-- DOCUMENT SECTION --
How to calculate the side of a right triangle from the coordinates of points and the length of one side?

Question

I have the line AB. And I need to calculate the coordinates of point D.

I know the coordinates of points A, B and C.

If I make this an imaginary right triangle, I just need to know the length of the CD line (a in the picture)

Since I can easily calculate the line length AC (d on the picture) from the coordinates, I only need the line AD to calculate the CD using the Pythagorean theorem.

I know the coordinates of points A and B, so I can easily calculate the length of line AB from this.

But how do I calculate the length of the AD line so that I can then calculate the length of the CD? Or is it possible in another way? Unfortunately, I don't know the angles either.

Please help

Thank you

Answer 1

Let $t$ the $y$ coordinate of poinr $D$. We have by simili relations that: $$\frac{\sqrt{(x_4-x_2)^2+(t-y_2)^2}}{\sqrt{(x_1-x_4)^2+(y_1-t)^2}}=\frac{|y_3-t|}{|t-y_2|}$$ Now, you can notice that putting $O(0,0)$ on the point $A$, the points $D$ and $C$ have the same $x$ coordinate. And the equation becomes:

$$\frac{\sqrt{(x_3-x_2)^2+(t-y_2)^2}}{\sqrt{(x_1-x_3)^2+(y_1-t)^2}}=\frac{|y_3-t|}{|t-y_2|}$$

Can you finish it from here?

Answer 2

Hint: Obtain the equation of the line (say $L$) passing through $C$ and perpendicular to the line $AC$. Calculate the point of intersection of $L$ and the line $AB$. This should give you the coordinates of $D$. In other words, if $D$ has the coordinates $(x_4,y_4)$, then you have the following constraints:

1. $(x_1-x_3)(x_4-x_3)+(y_1-y_3)(y_4-y_3)=0$. (Because $AC$ is perpendicular to $CD$)

-- GIVEN EXERCISE --
In the forum thread on finding a right triangle's side, why does the second answer say its constraint numbered "1." holds? Answer in one to three sentences. You won't need the listing after this thread.

-- SUPPLIED MATERIAL --
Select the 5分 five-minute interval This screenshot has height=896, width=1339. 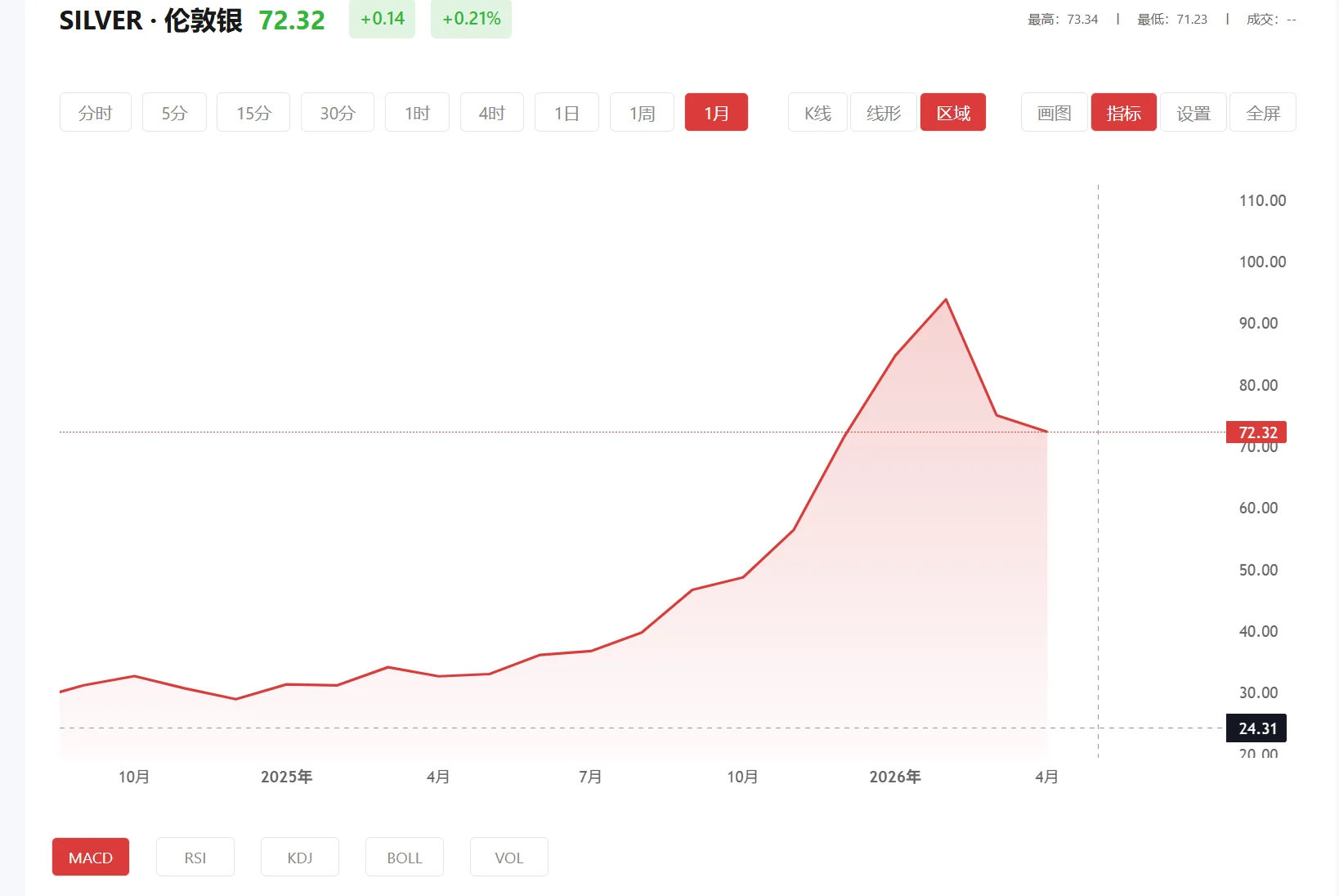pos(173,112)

--

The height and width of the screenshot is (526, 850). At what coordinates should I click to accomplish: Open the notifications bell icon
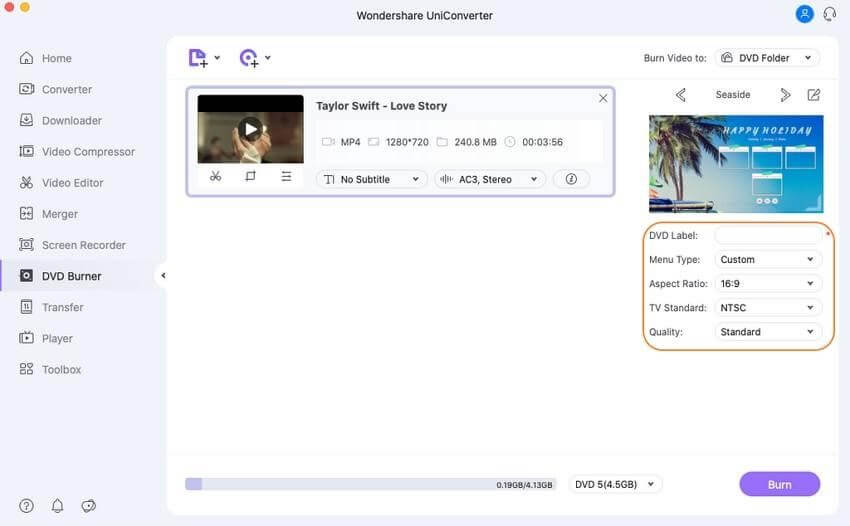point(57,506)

-- SOLUTION TO THE EXERCISE --
The constraint holds because AC is perpendicular to CD. D lies on a line through C drawn perpendicular to AC, and D is where that line meets line AB.